▶ **Selected passage**
- - -

Asking For What You Want – The Way You Want It
In recent articles, we've explored the art of conscious communication – cultivating intention and awareness, speaking truth in the moment, and communicating what we want. Practicing conscious communication enables us to create a bond of authenticity and trust with ourselves and with others, to share and receive the truthful expression of our feelings, and become fully present and alive in our experience.
Now, let's explore what it means to bring conscious communication into the sacred art of touch. To practice asking for what you want, the way you want it. This is an exercise in the art of "Yes! More! Please!" Inspired by Carlo Pati & Sohini Genevieve, this practice is intended to be both fun and a learning experience. The intention is to learn to become the director, or creator, of your own pleasure; to take full responsibility for the way you experience touch.
The Art of Sensual Communication
First, create a sacred space where you and your partner will be comfortable and free from distractions. As the receiver, you will be asking for different kinds of touch. Allow yourself to be fully aware of what you like, and ask for that in a positive manner. Remember, you're teaching your partner to give you what you want so he/she won't have to guess. Here are three simple communication keys for this practice.
Yes! "That's What I Want"
Clearly and explicitly ask for the touch you want. When your partner responds, offer a positive statement. "That particular kind of touch feels wonderful." or "You feel especially present and connected with me as you touch my hand that way."
More! "Keep Doing What You're Doing"
If you want to continue enjoying a particular touch, it's extremely helpful to tell your partner. It's the only way he/she will know that you are enjoying exactly what they are doing.
Please! "I'd Like Something Different"

- - -

Collected data entries:
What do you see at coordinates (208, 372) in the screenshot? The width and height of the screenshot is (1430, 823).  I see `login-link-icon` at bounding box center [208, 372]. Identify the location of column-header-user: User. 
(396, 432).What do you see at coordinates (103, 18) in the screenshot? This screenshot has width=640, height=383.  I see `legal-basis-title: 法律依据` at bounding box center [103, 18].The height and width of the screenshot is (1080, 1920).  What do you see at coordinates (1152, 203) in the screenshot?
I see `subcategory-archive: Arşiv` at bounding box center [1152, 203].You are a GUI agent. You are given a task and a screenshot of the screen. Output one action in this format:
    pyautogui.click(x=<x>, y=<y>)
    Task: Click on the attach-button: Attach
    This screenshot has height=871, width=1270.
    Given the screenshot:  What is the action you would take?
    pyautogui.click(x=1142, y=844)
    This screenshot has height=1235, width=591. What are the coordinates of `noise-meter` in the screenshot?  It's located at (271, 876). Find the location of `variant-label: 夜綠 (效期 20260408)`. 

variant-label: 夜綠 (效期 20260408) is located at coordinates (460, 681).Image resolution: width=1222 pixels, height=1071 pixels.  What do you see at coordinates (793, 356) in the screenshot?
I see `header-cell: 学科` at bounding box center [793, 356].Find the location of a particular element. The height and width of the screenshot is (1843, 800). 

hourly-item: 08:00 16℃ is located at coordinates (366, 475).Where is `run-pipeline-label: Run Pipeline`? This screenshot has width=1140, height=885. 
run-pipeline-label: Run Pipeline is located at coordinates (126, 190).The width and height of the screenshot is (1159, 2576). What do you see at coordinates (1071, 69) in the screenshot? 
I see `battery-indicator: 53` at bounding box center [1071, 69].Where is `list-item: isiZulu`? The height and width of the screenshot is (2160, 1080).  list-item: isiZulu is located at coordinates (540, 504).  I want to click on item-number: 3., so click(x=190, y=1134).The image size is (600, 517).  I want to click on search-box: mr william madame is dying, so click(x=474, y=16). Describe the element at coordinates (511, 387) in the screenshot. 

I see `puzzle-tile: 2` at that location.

- - -

▶ **Tasks to complete**
1: According to the article, who inspired the "Yes! More! Please!" practice?
2: Please copy the passage of the article starting at "Clearly and explicitly" and ending at "they are doing.".

▶ **Solutions to the problems**
1: Carlo Pati & Sohini Genevieve.

2:
Clearly and explicitly ask for the touch you want. When your partner responds, offer a positive statement. "That particular kind of touch feels wonderful." or "You feel especially present and connected with me as you touch my hand that way."
More! "Keep Doing What You're Doing"
If you want to continue enjoying a particular touch, it's extremely helpful to tell your partner. It's the only way he/she will know that you are enjoying exactly what they are doing.